* begin DOCUMENT TEXT *

Blurring Boundaries in Academic Work

Wissenschaftsrat
Jour Fixe International
Cologne, Germany
February 24, 2015

Abstract

Studies have showed that academic professional autonomy as well as what constitutes academic work are increasingly questioned in the context of three major developments. First, the New Public Management inspired reforms geared towards efficiency and effectiveness in public sectors have affected universities as they have become more 'corporate' organizations with stronger organizational management and performance monitoring. As a by-product of managerial reforms, universities increasingly profile themselves to retain competitive advantage which may impact the profiles of academic staff being hired and promoted. Second, the blurring of organizational boundaries is increasingly the norm which may require academics to work in a collaborative mode and produce relevant work for the broader society. Third, Academic Capitalism has increasingly permeated universities with the requirements for entrepreneurial behaviour of academics (Slaughter and Rhoades, 2004).

* end DOCUMENT TEXT *

◆ PROBLEM A ◆
Rewrite the paragraph beginning "Studies have showed that" in the abstract on academic work as a short list of its main points.
◆ PROBLEM B ◆
Resume the abstract on academic work after its final sentence, adding a few sentences in the same style.

* begin PROVIDED MATERIAL *

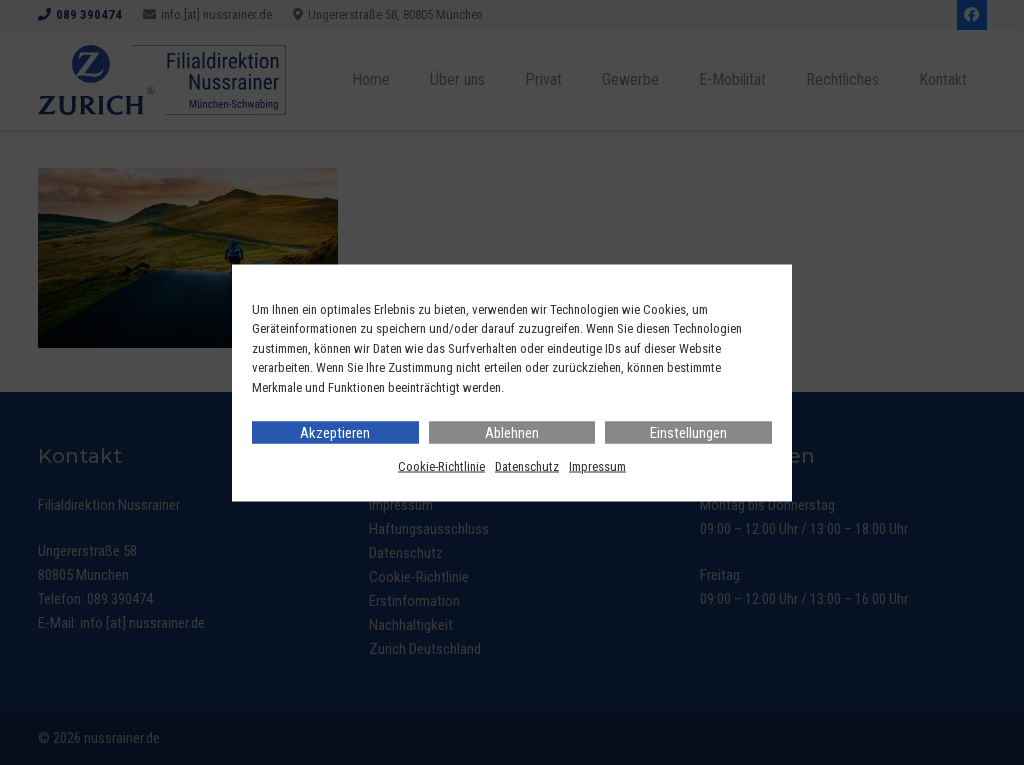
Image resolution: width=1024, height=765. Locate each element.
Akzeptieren (335, 433)
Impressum (597, 466)
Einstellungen (688, 433)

* end PROVIDED MATERIAL *

◆ RIGHT ANSWER A ◆
Academic professional autonomy, and what counts as academic work, are increasingly questioned because of three developments:
- **New Public Management reforms:** Aimed at efficiency and effectiveness in the public sector, these have made universities more "corporate," with stronger management and performance monitoring. Universities also profile themselves to stay competitive, which may affect which staff are hired and promoted.
- **Blurring organizational boundaries:** This is increasingly the norm and may require academics to work collaboratively and produce work relevant to the broader society.
- **Academic Capitalism:** Universities increasingly require academics to behave in entrepreneurial ways (Slaughter and Rhoades, 2004).

◆ RIGHT ANSWER B ◆
Despite the recent work on blurring boundaries in academic work away from the traditional 'scholar' perspective towards an academic capitalist (Lam 2010; Leišytė, 2015) it is still unclear how boundaries are blurring when it comes to combining traditional roles of teaching and research with services and entrepreneurship. The evidence on academic entrepreneurship and academic symbolic compliance show that buffering and other strategies are successfully employed by academics. Building on the notion of symbolic boundaries (Lamont and Molnar, 2002) we aim to understand how medieval historians maintain or disrupt their academic moral framework while responding to the pressure to adopt entrepreneurial roles from their institutional environment. How do they incorporate the new entrepreneurial roles along their traditional academic roles? We do so by studying medieval historians in research universities in two national contexts: the UK and the Netherlands.